The think tank identified the current tariff as a barrier to the shift of healthcare from hospitals to the community.
A range of payment systems would be needed, the report argued, to encourage local innovation and to balance the priorities of quality, cost and supply.
The report explored the payment systems used in the NHS and other health economies, and examines whether PbR is able to support such long-term objectives as disease prevention and the care of long-term conditions.
Payment by results incentivises hospitals to continue treatment, thereby blocking a shift to preventative and community-based care, the report said.
It concluded that different services require different payment systems: PbR is most appropriate to elective care, but less suited to other services.
In addition, the King’s Fund said, payment systems need to be flexible to assist adaptation at a local level and trade-offs between priorities.
The NHS needs a new reimbursement framework that allows different payment systems for different types of service, the report argued.

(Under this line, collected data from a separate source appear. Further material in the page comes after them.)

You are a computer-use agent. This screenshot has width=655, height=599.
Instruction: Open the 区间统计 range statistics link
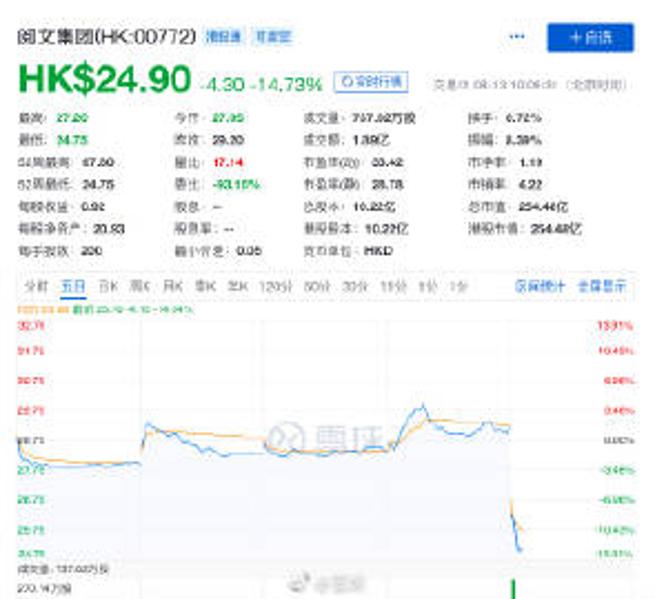[x=541, y=286]
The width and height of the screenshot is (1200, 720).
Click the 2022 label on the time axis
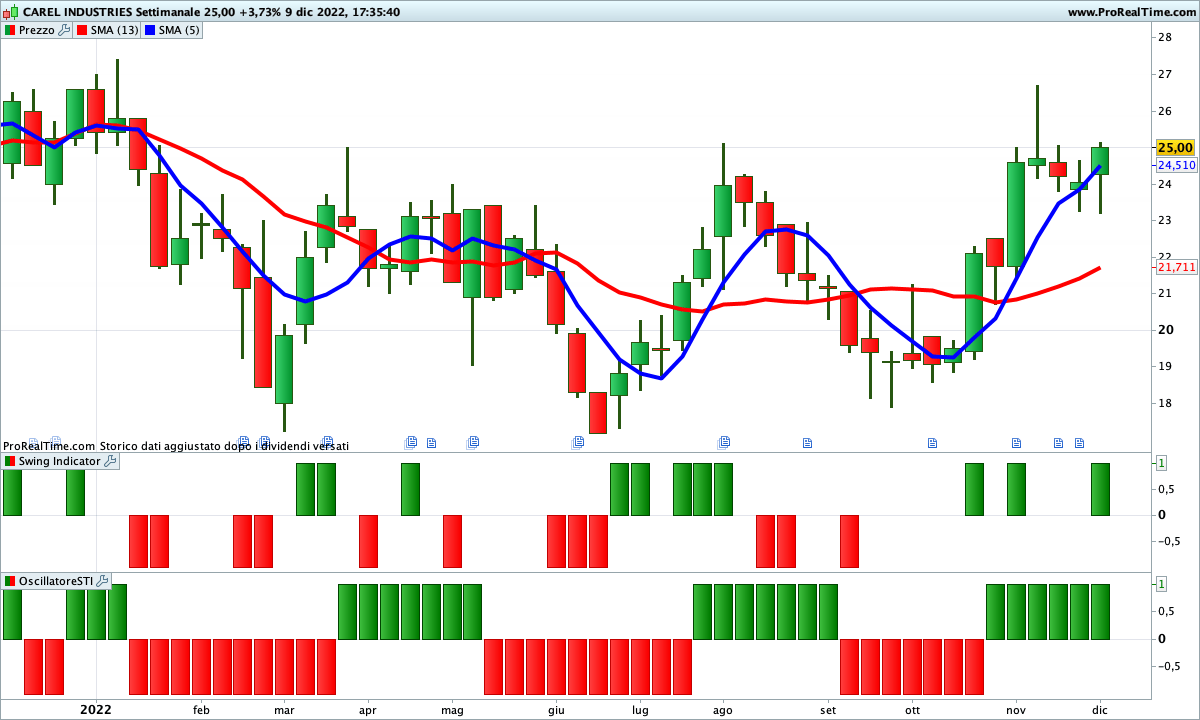click(x=96, y=710)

Monitor, the foundation trust regulator, commented that it could “recognise many of the areas for improvement identified in the report” and would give it “careful consideration” when developing its pricing strategy.
Health Minister Lord Howe said: “We are working to make sure a payment system supports care being delivered closer to patients’ homes.”
He added: “We are working to expand our best practice tariff programme which supports patient-focused care, encourages innovation and makes better use of resources.”